Every breath my lungs fight to take betrays my soul's instinct to find a way out; whether it be with alcohol, some varying form of dissociation, or a hard collision with a tree by the side of the road is of little importance, thankfully. I've fought these demons before -- but I thought the birth of my son 17 years ago had saved me from ever having to fight them again. I was wrong.
It began six weeks ago or so when one sunny afternoon as I sat at my desk working on whatever project was at hand, I caught an ever brief glimpse at the horizon's slow descend into darkness. It didn't really register within me at the time what was coming because that horizon hadn't come into view in so long. Looking back now, I should have stopped everything and walked away to take a break. I've been saying for months that I needed to take a vacation from life and check into a hotel room for a few days and just write. Since there aren't any hotels that allow guest to stay with only a payment of a thank you and a smile -- I was unable to take that break I instinctively knew I needed. Instead, I busied myself with more and more projects; working toward my goal of saving the world -- forgetting myself.

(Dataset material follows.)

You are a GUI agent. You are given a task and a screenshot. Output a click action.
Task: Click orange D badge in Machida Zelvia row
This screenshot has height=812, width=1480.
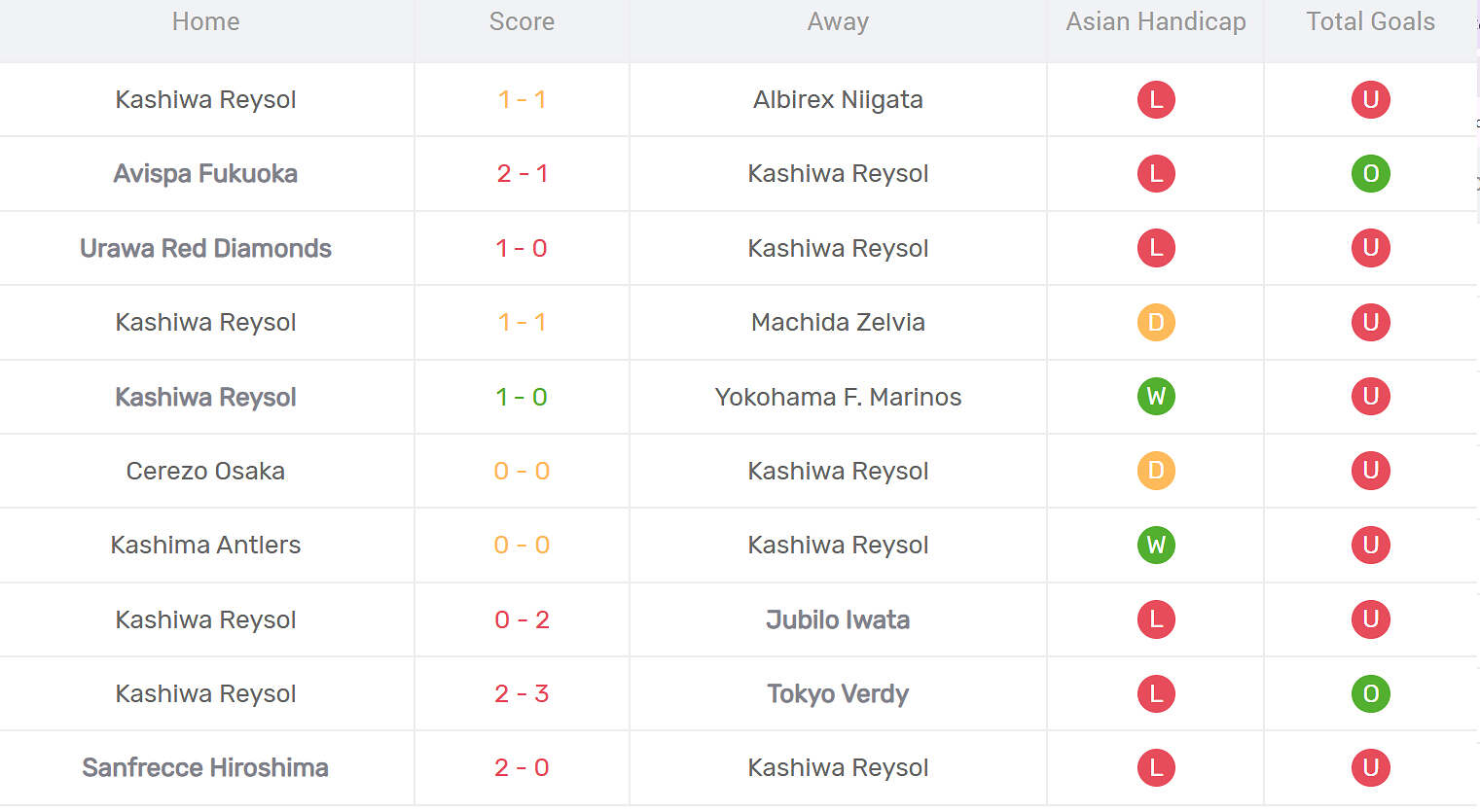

Within the last four weeks I have googled, "how to commit suicide and make it look like an accident" twice. As I said earlier, luckily my soul's instinct to escape doesn't seem to matter how it escapes, so long as it escapes. So, I make a drink involving bourbon in some fashion and put my headphones on blasting Nirvana, or Ozzy, or Seether, or anything loud and hard -- escaping, if only for a moment or two. Sadly, with drama lurking in every corner -- the reprieve is short lived and not nearly cathartic enough. Defining the drama is unnecessary for this current piece -- drama is drama no matter what shape or form it takes that we can all identify with. When the horizon has darkened, being blindsided by an insensitive bastard's discarded gum on the sidewalk -- now on my shoe -- can feel like the end of the world. That, and I had to put my dog to sleep last week. Drama. Is. Drama. Is. Drama.

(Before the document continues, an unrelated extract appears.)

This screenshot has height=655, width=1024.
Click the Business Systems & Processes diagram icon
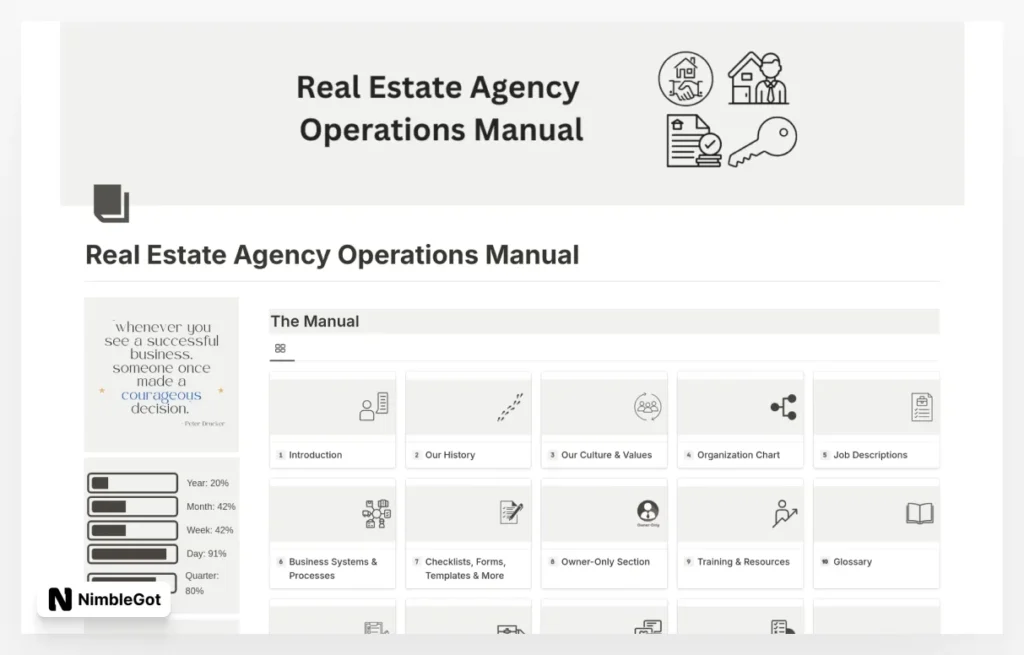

Monday, August 11, 2014 at 7:08 pm I read my first post about Robin Williams. Within 10 minutes I somehow knew his death was not an accident. I knew it. I knew it with every fiber of my being because I saw me in his story. I saw the masks he wore, though very different than my own. My very first thought when I came to the realization of what had happened was, "how can I be expected to fight this battle when the genius Robin Williams couldn't fight it?" Selfish? Yes. But it's what I thought -- it's where I am in my life.

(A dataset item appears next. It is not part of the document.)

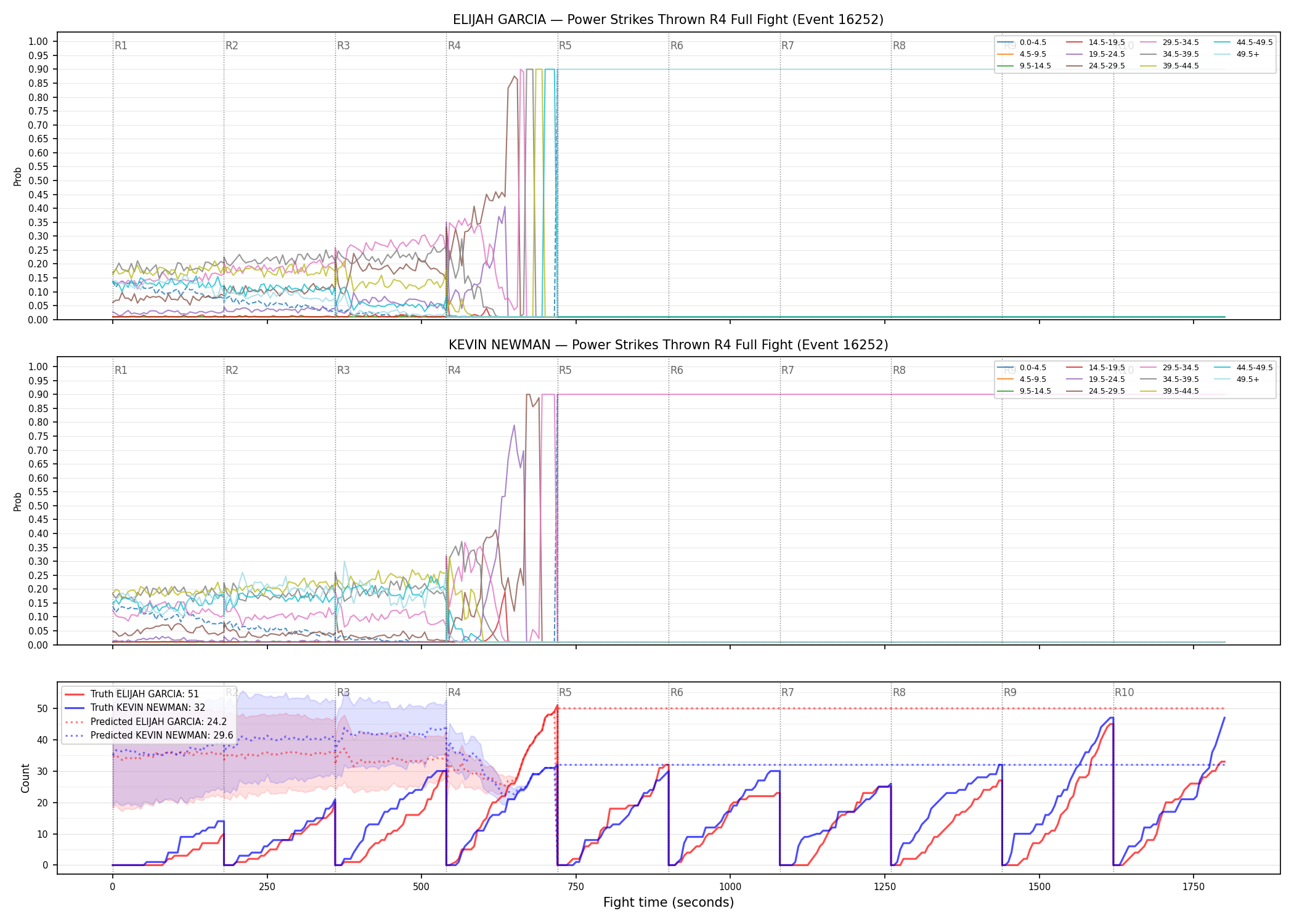
Task: Click the R10 marker in count chart
Action: coord(1124,692)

This week has been difficult. The people of the world lost in conflict and hate and chaos -- digging a hole the size of itself. There I am, standing on the side of the ever growing hole, ready to leap, but I don't. I -- in my weakened, fragile, heavy state find myself reaching into the hole to pull others out. This is both my blessing and my curse. On a very instinctual level, I know it's something I have to do; and yet, the weight of it all is suffocating me. Robin Williams leapt into the hole. Will his leap pull some others out? Will it cause others to leap with him? Will it cause me to leap with him?
The conversation has been started, but it will fade away like everything else that is hard -- and nothing will have been resolved. How do we begin shrinking the hole, thereby reducing the amount of souls it sucks in? Why is it that I have reached the bottom of this piece without once using the words suicide or mental illness? Both words have impacted my life -- so many lives for way too long and yet, stigma is still attached to them making it laborious to even softly utter them. The Band-aid was an ingenious invention -- but we, as a whole have got to stop slapping them on a broken society and look for ways to mend and heal what is killing us... what is killing me. My soul's instinct is to build a bridge of unity for the world -- and yet, here I am falling apart. Ironic. Yes. In order to help others I have to help myself, I know this... and yet... I feel lost.